◆ What to work on
Return exactly the lines from the one containing "Click the red epicenter star on the map" through the last line of the records below, both included, and leave out any pictures.

Records for processing section start

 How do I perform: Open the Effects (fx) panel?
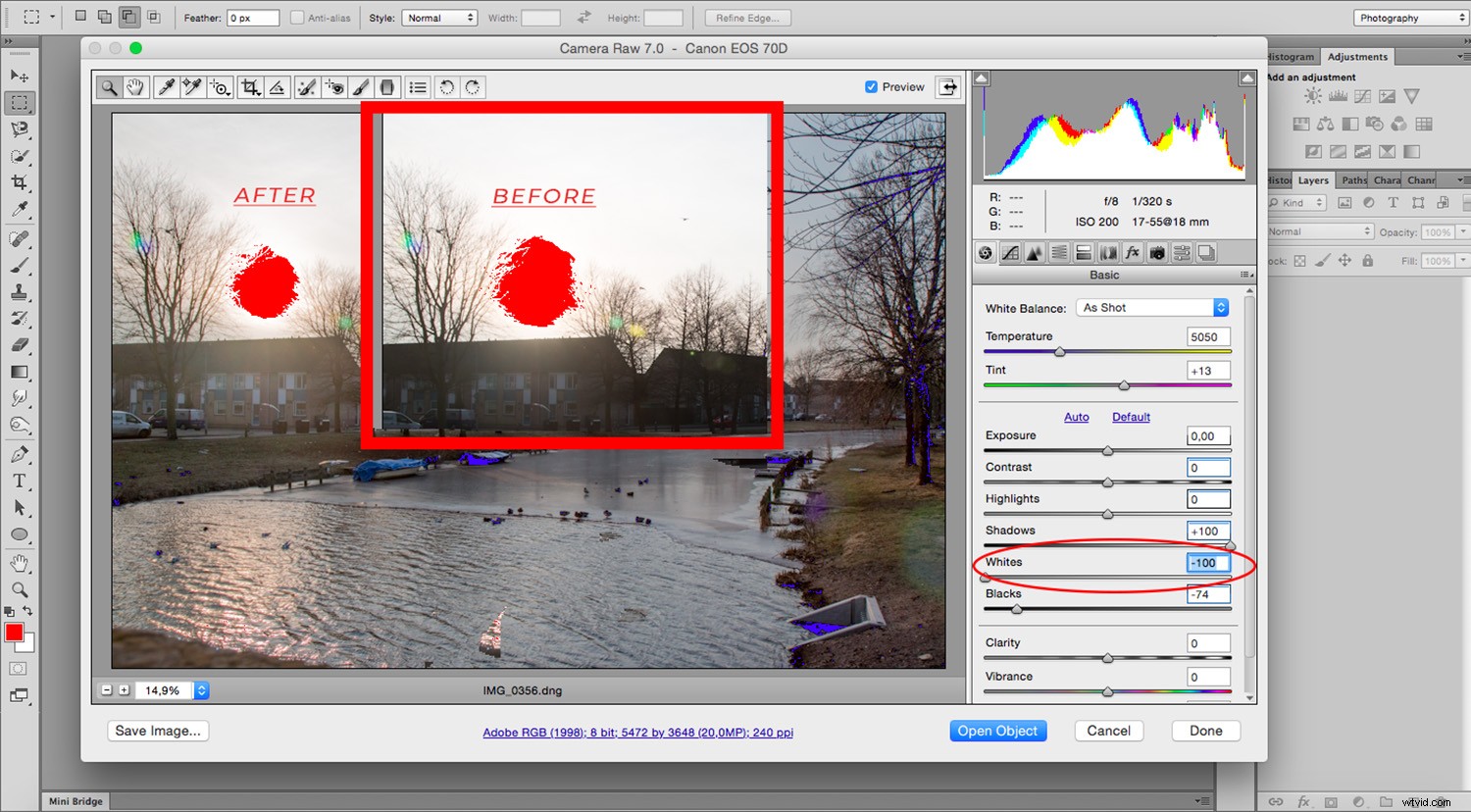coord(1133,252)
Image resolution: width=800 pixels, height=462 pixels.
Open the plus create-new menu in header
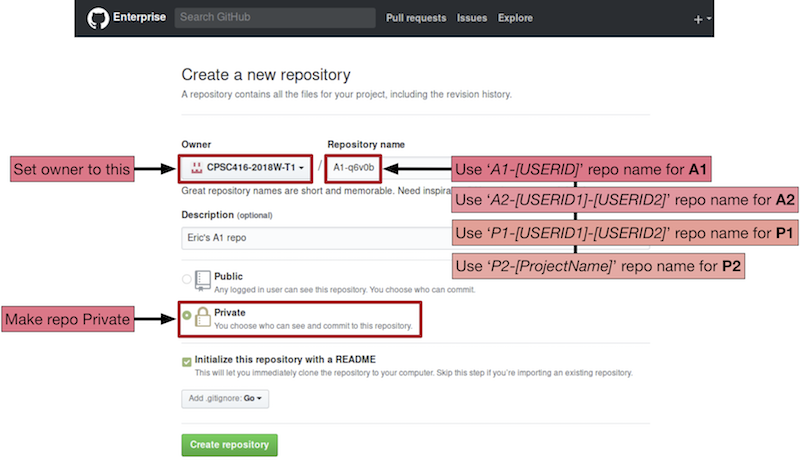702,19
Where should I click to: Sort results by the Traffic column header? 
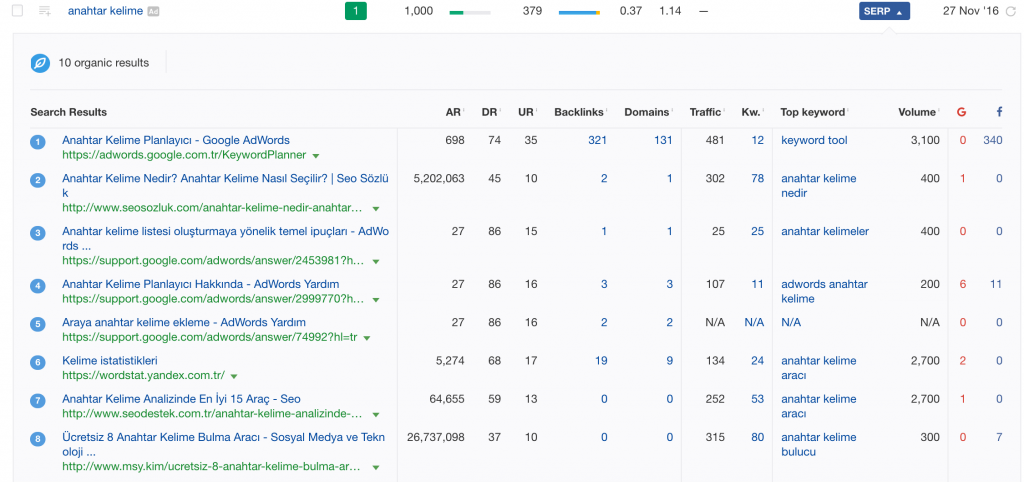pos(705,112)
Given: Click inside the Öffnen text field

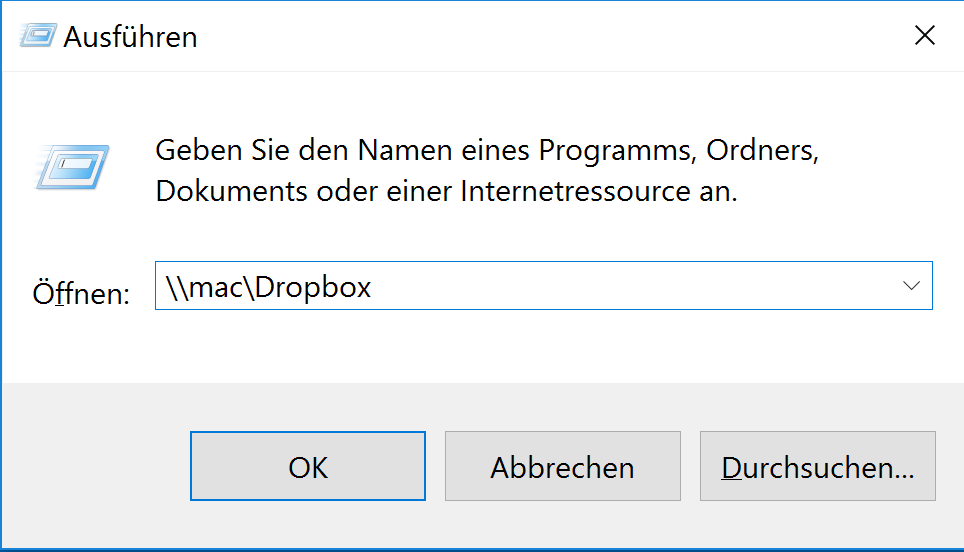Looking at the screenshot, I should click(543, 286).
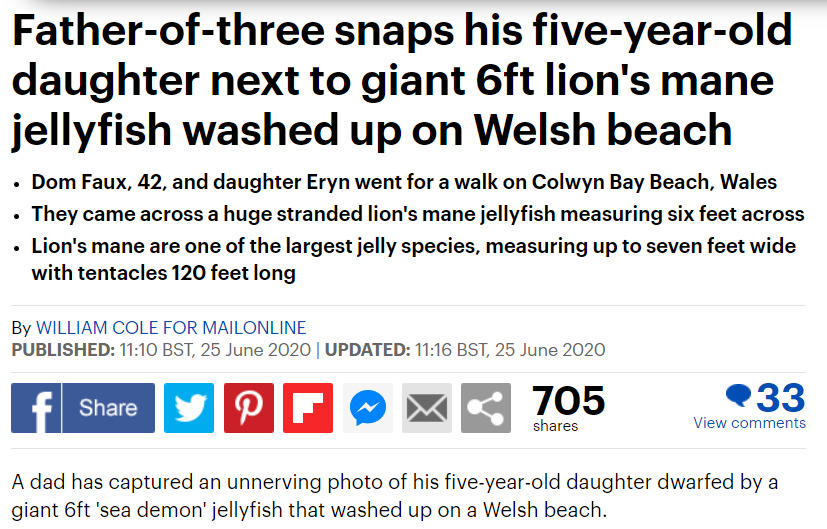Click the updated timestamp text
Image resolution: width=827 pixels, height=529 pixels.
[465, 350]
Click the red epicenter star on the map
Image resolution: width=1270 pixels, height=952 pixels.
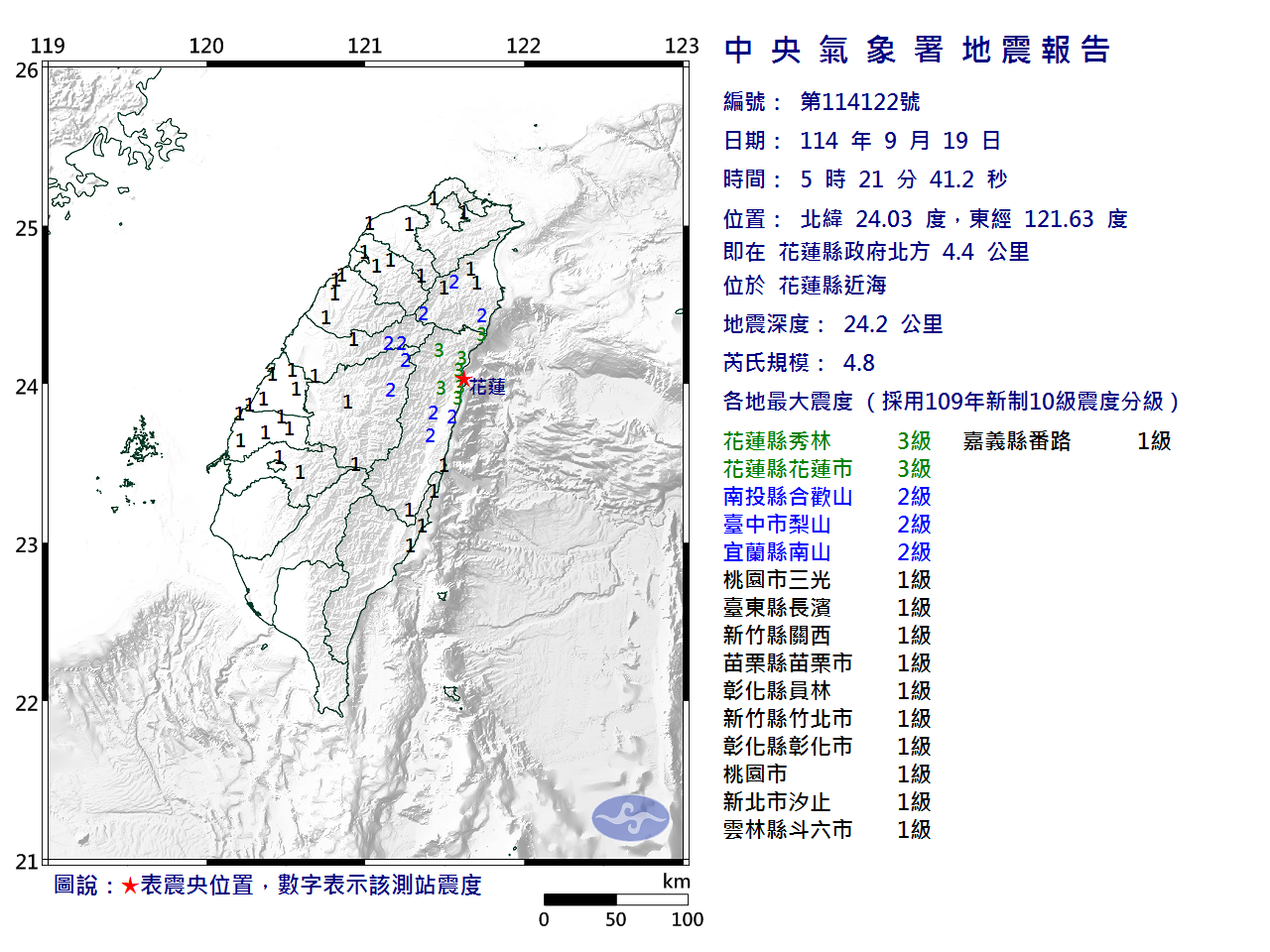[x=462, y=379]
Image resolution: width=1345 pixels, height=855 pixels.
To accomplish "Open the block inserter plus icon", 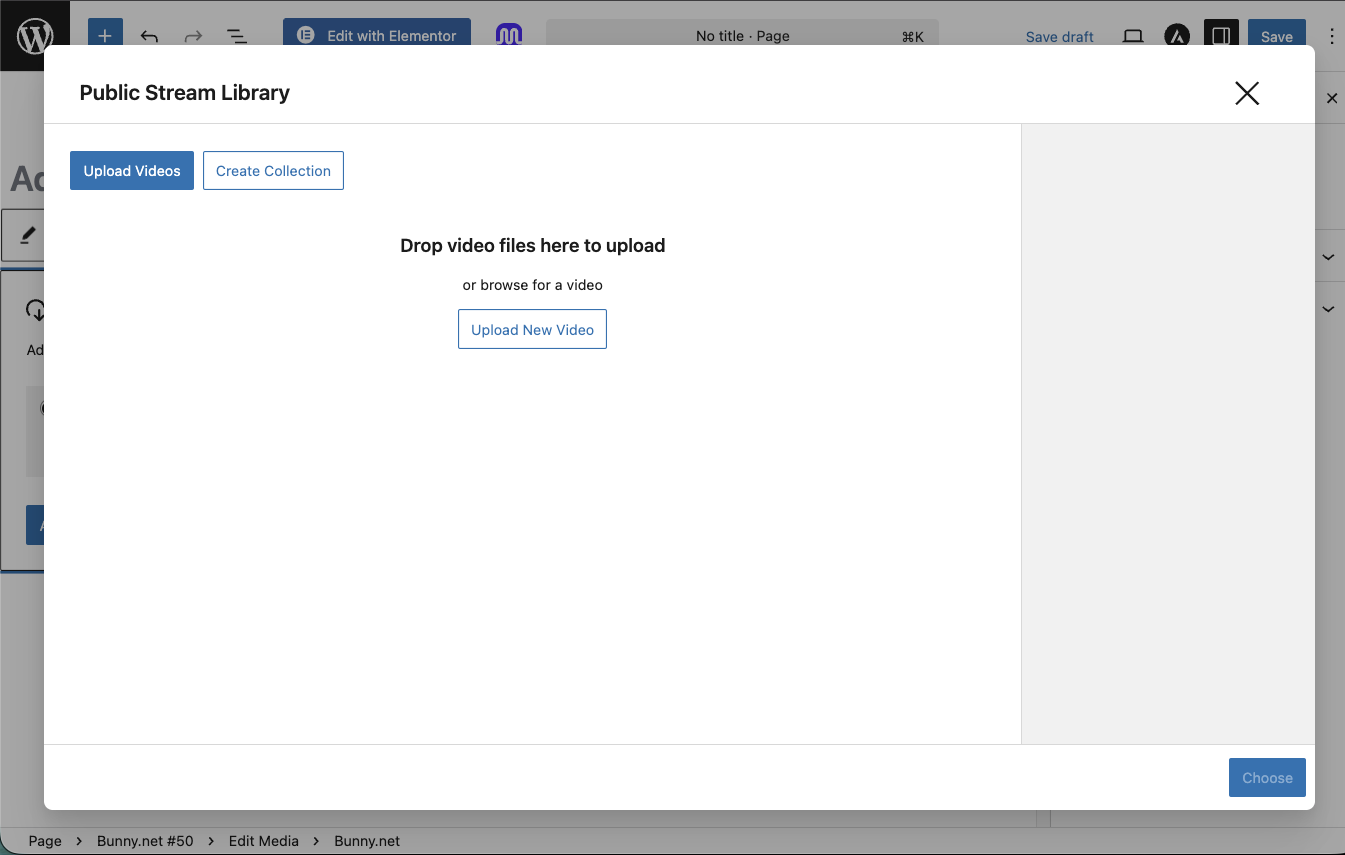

Records for processing section end

◆ Solution to this exercise
Click the red epicenter star on the map
Image resolution: width=1270 pixels, height=952 pixels.
[x=462, y=379]
Image resolution: width=1345 pixels, height=855 pixels.
To accomplish "Open the block inserter plus icon", 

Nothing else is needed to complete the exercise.